Interface element records -
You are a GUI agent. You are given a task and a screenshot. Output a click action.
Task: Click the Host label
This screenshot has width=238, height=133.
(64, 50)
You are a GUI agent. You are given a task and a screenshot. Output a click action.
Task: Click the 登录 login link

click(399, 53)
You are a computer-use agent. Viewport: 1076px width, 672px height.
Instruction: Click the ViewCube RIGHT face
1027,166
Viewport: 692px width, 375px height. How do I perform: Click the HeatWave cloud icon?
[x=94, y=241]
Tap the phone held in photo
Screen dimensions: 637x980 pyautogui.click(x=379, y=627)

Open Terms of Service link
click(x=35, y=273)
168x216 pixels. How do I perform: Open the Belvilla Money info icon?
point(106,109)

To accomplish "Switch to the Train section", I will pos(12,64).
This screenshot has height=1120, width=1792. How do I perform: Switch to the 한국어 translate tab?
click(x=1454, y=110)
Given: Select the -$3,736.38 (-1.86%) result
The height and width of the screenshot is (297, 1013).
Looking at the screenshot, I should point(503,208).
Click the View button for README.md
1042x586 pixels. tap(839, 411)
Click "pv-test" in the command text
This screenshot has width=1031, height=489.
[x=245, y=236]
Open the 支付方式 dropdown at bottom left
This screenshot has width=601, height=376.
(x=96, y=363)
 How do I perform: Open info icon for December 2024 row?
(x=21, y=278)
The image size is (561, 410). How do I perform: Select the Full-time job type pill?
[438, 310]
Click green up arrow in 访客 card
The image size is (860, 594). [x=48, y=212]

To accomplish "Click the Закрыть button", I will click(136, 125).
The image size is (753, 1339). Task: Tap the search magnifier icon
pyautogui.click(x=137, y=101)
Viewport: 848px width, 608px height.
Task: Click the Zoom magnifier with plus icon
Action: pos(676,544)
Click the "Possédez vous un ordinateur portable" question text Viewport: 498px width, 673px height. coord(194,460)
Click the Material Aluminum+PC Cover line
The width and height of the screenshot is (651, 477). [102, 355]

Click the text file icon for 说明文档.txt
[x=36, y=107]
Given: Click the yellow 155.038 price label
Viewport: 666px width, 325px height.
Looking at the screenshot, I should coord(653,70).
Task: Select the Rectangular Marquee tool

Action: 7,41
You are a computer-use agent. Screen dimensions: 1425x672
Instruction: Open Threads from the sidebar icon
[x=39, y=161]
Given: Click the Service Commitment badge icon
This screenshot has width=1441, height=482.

THE TASK - Gather every line above that contains the string "Instruction", treating uppercase and lowercase as different.

RESPONSE TO THIS TASK -
Instruction: Click the ViewCube RIGHT face
Instruction: Open Threads from the sidebar icon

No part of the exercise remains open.